--- Objective ---
Could you rewrite these lines with every "Given" changed to "Target" and everything else left as it is? Leave the pictures out of your answer.

--- Record list ---

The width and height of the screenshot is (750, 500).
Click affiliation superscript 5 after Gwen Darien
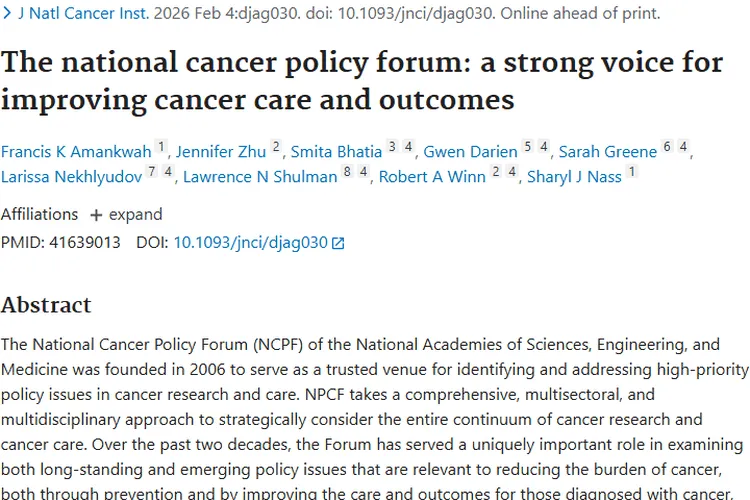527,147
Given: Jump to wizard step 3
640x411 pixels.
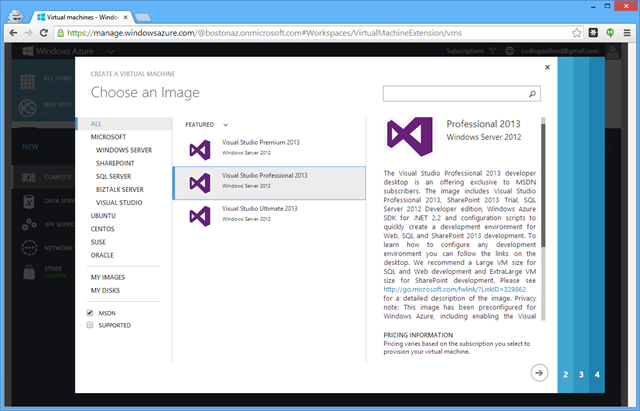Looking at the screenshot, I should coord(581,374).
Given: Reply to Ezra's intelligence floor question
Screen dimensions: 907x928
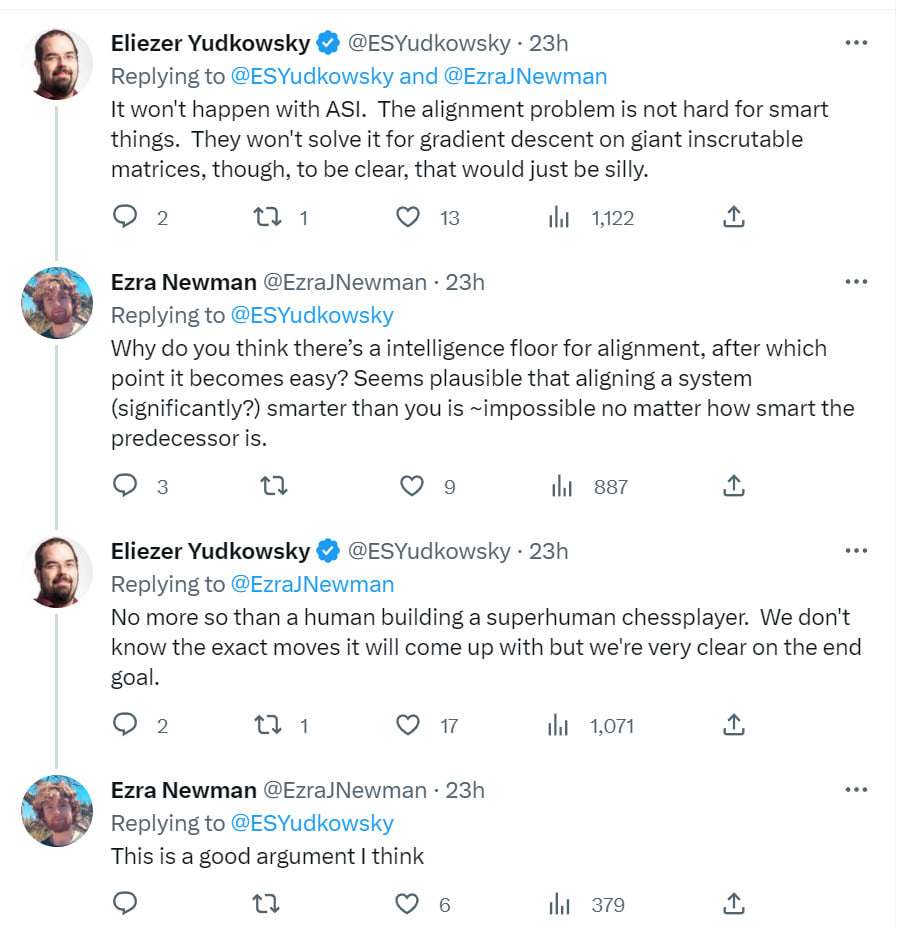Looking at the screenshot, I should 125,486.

--- Solution to this problem ---
The width and height of the screenshot is (750, 500).
Click affiliation superscript 5 after Gwen Darien
527,147
Target: Jump to wizard step 3
640x411 pixels.
Looking at the screenshot, I should coord(581,374).
Target: Reply to Ezra's intelligence floor question
Screen dimensions: 907x928
Looking at the screenshot, I should 125,486.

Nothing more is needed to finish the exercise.